Locate the line that contains "The width and height of the screenshot is (2160, 1440).". Copy it and every following line through the end of the records, exactly, and include nothing else.
Segment Start: DATA RECORDS
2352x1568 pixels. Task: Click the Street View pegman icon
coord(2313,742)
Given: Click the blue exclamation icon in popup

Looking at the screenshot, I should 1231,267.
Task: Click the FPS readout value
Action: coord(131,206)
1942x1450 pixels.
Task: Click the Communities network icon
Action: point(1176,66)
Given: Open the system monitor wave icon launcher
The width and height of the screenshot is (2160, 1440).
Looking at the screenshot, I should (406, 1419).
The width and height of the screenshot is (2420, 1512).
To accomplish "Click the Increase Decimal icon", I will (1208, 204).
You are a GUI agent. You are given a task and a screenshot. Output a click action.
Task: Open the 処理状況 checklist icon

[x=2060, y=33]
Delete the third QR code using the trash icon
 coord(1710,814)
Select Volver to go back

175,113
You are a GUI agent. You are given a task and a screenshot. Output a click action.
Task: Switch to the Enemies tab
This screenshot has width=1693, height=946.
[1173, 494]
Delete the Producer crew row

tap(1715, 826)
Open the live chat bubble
Segment End: DATA RECORDS
### THE COMPLETED TASK
The width and height of the screenshot is (2160, 1440).
Looking at the screenshot, I should (406, 1419).
The width and height of the screenshot is (2420, 1512).
To accomplish "Click the Increase Decimal icon", I will (1208, 204).
You are a GUI agent. You are given a task and a screenshot. Output a click action.
Task: Open the 処理状況 checklist icon

[x=2060, y=33]
Delete the third QR code using the trash icon
 coord(1710,814)
Select Volver to go back

175,113
You are a GUI agent. You are given a task and a screenshot. Output a click action.
Task: Switch to the Enemies tab
This screenshot has width=1693, height=946.
[1173, 494]
Delete the Producer crew row

tap(1715, 826)
Open the live chat bubble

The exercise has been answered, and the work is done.